- Records on locating words and elements
— BEGIN —
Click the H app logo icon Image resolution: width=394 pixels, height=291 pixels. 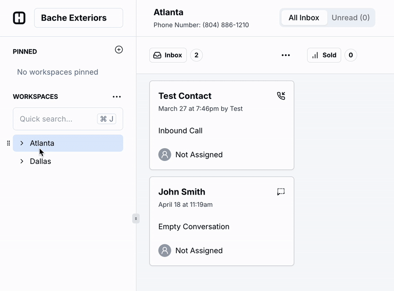(19, 18)
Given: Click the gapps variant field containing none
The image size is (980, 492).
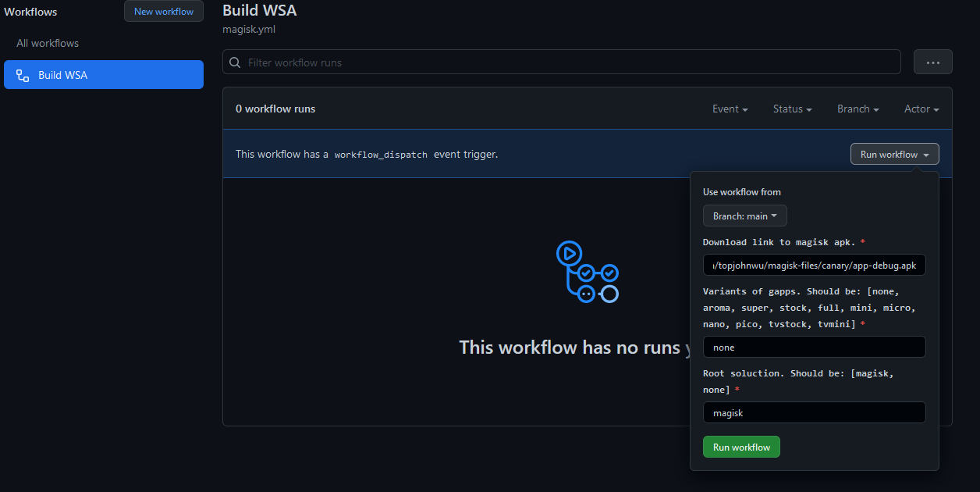Looking at the screenshot, I should tap(814, 347).
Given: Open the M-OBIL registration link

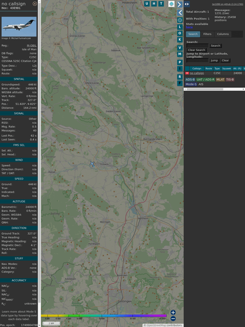Looking at the screenshot, I should 31,45.
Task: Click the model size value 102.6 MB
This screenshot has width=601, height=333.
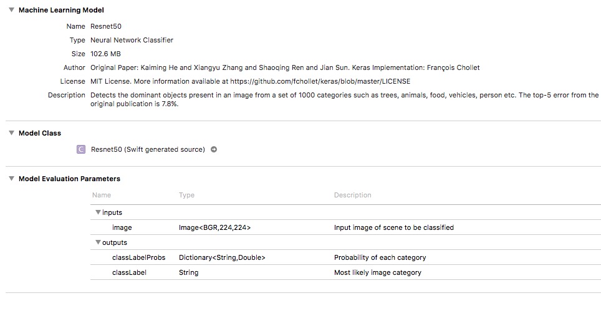Action: 105,54
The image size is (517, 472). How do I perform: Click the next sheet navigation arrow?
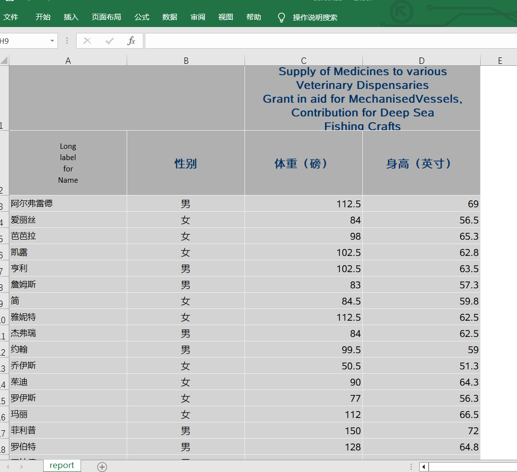tap(22, 467)
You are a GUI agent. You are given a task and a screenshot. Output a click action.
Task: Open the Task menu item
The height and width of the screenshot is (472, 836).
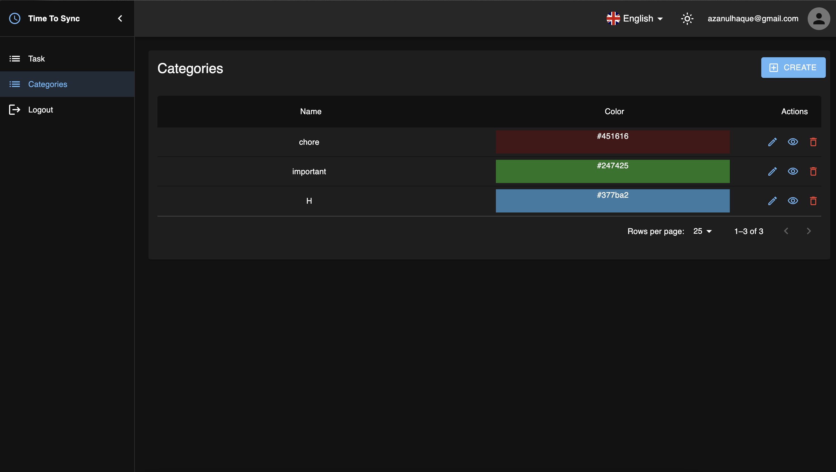pos(36,59)
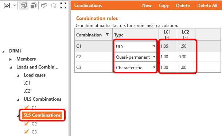Click the perspective box view icon

click(x=44, y=5)
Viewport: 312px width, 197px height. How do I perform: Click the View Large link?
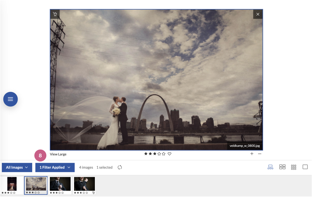pos(58,154)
— END —
Return the records above verbatim, from the line containing "Task: Click the model size value 102.6 MB" through the line containing "click(x=44, y=5)", both included. Leave the pictures out.

- Output for this exercise
Task: Click the model size value 102.6 MB
This screenshot has width=601, height=333.
Action: 105,54
The image size is (517, 472). How do I perform: Click the next sheet navigation arrow?
tap(22, 467)
You are a GUI agent. You are given a task and a screenshot. Output a click action.
Task: Open the Task menu item
The height and width of the screenshot is (472, 836).
pos(36,59)
Click the perspective box view icon

click(x=44, y=5)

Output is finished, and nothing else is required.